## TASK STATEMENT
Drop every picture, then transcribe the remaining data exactly.

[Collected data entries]

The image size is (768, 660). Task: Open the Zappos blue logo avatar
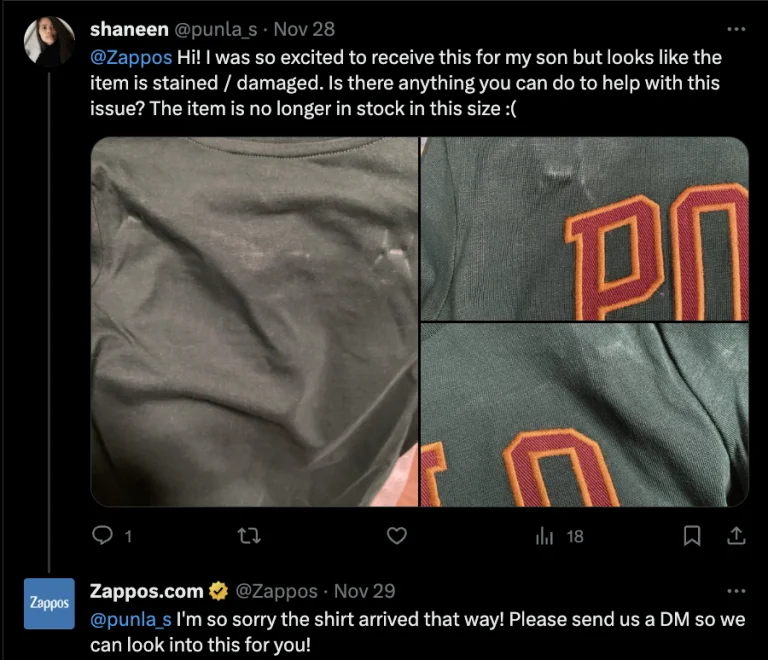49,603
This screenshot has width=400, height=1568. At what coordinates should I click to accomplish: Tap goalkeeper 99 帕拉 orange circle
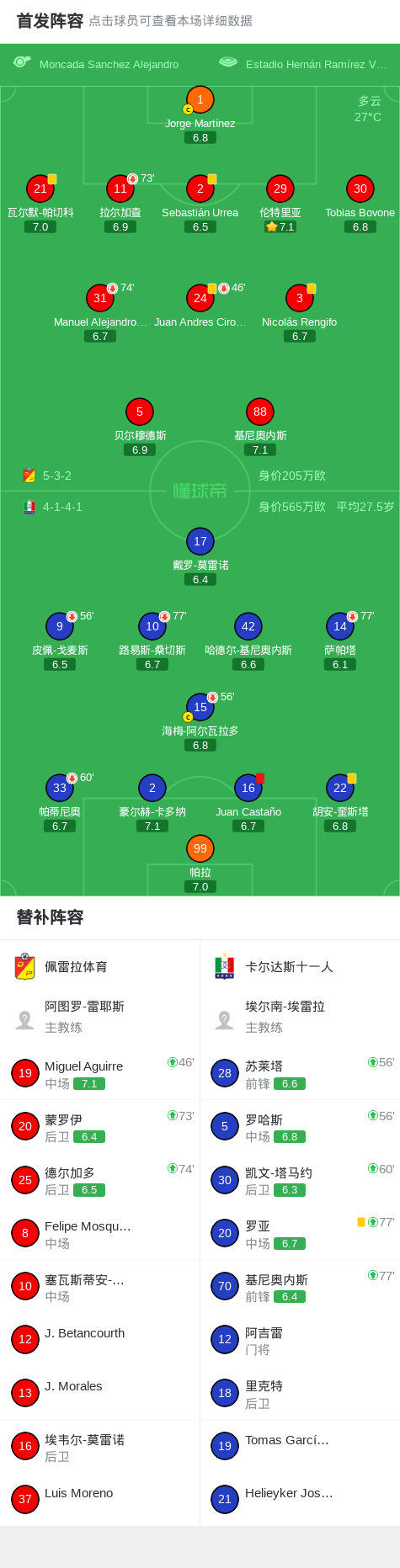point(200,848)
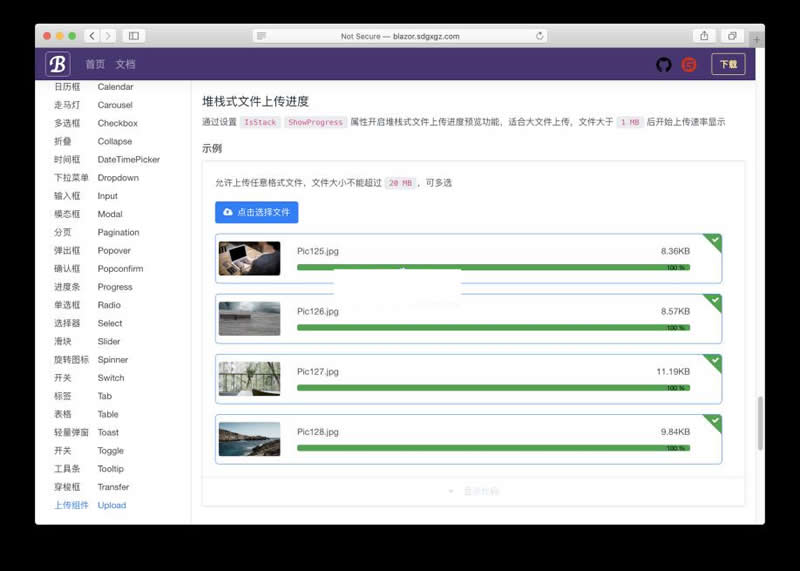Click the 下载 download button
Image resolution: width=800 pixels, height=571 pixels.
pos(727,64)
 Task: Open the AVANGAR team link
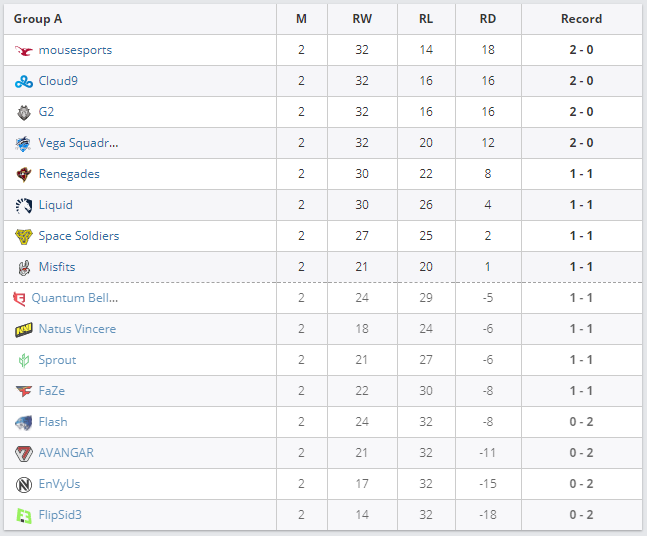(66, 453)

## OUTPUT FOR THIS EXERCISE
The image size is (768, 660). Task: Open the Zappos blue logo avatar
49,603
This screenshot has width=400, height=1568. At what coordinates should I click to accomplish: Tap goalkeeper 99 帕拉 orange circle
point(200,848)
Click the 下载 download button
Image resolution: width=800 pixels, height=571 pixels.
pos(727,64)
 Task: Open the AVANGAR team link
(66, 453)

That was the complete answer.